■ WORK TASK ■
What lines in the records below mention "agent"? List them all.

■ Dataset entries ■
········
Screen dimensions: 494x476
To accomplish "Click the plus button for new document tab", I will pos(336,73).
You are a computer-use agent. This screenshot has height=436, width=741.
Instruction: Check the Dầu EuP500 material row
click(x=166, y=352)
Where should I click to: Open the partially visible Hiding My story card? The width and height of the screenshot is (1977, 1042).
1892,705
········
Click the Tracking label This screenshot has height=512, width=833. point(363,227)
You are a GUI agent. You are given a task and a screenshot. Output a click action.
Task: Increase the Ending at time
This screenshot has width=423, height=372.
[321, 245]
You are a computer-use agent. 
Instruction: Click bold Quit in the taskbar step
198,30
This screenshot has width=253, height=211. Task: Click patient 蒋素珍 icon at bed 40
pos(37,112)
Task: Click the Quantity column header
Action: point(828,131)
········
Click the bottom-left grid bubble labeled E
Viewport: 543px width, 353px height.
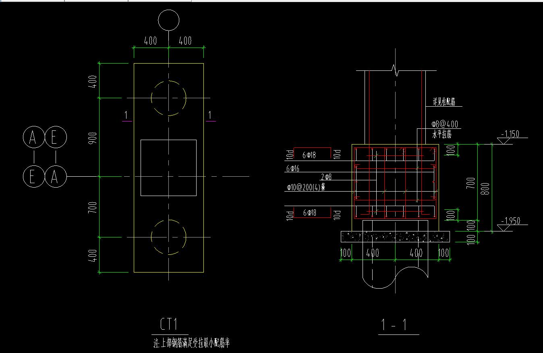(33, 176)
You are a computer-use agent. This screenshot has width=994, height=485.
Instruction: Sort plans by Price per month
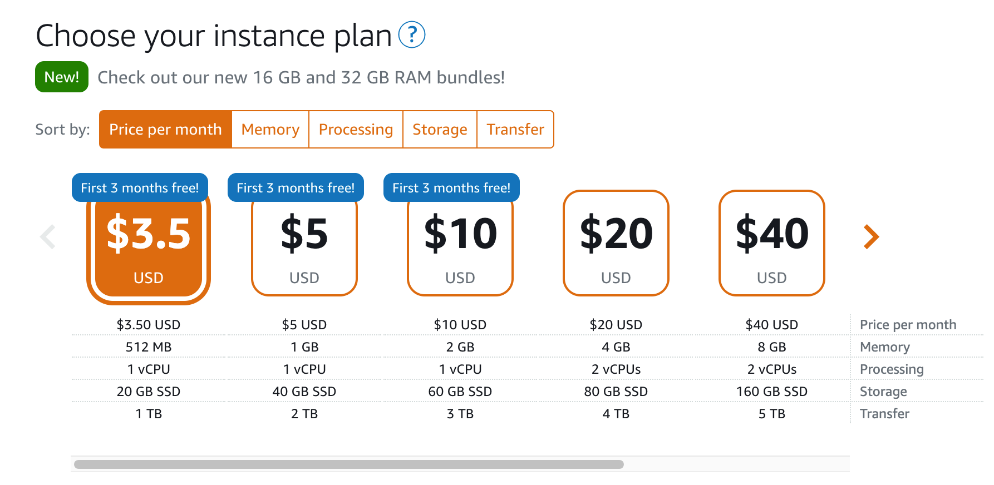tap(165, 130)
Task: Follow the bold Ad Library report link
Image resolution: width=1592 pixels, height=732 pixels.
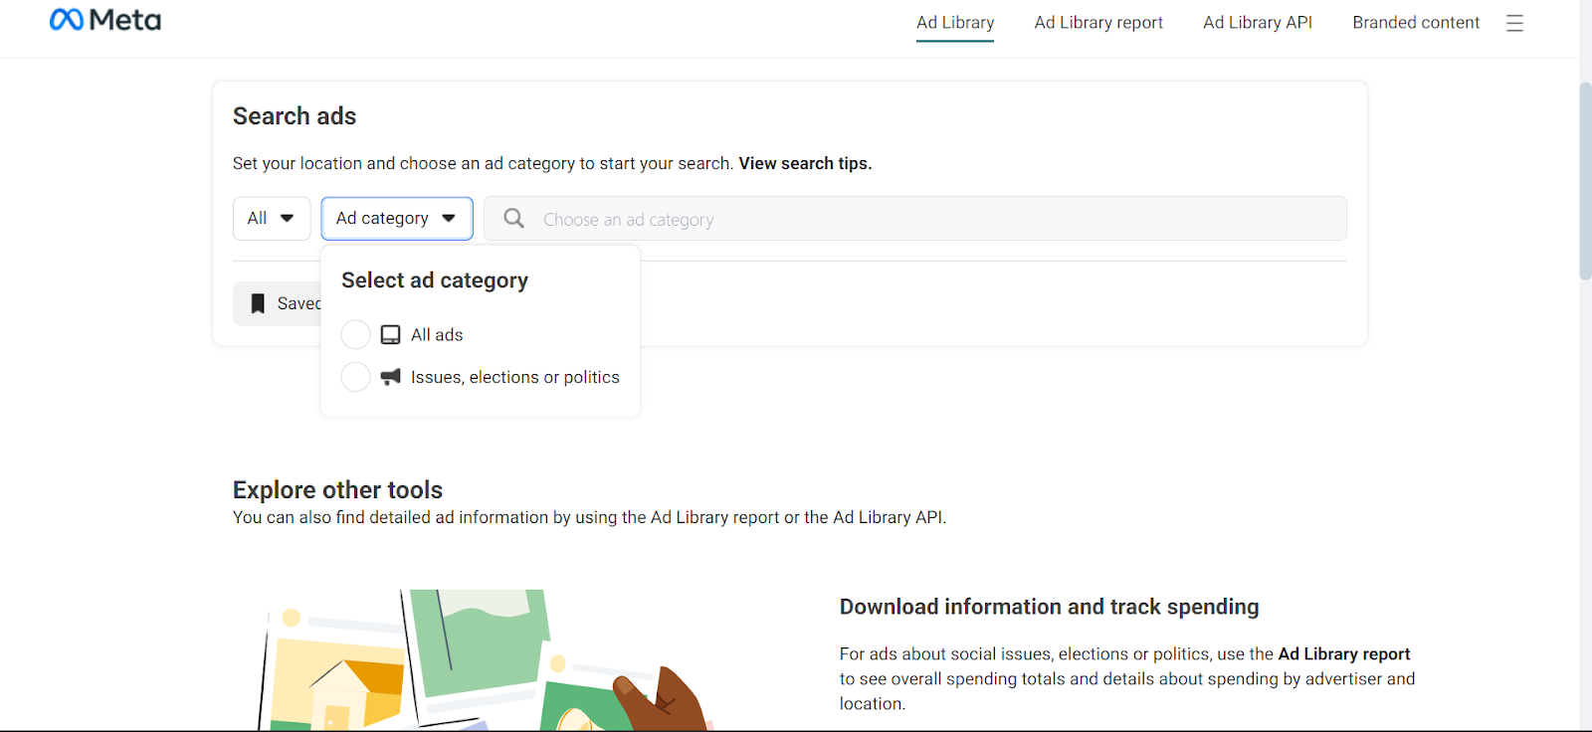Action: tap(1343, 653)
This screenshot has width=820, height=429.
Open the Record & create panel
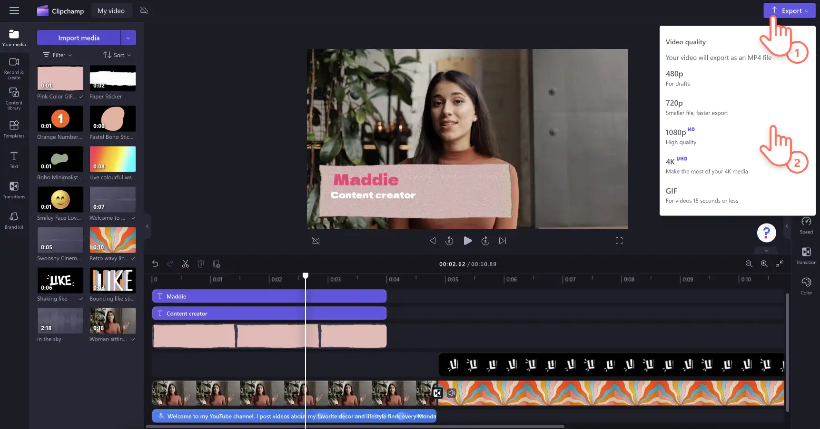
········
■ EXERCISE RESPONSE ■
You are a computer-use agent. This screenshot has height=436, width=741.
You are a GUI agent. You are given a task and a screenshot. Output a click action.
You are a computer-use agent. 
You are a computer-use agent. This screenshot has width=994, height=485.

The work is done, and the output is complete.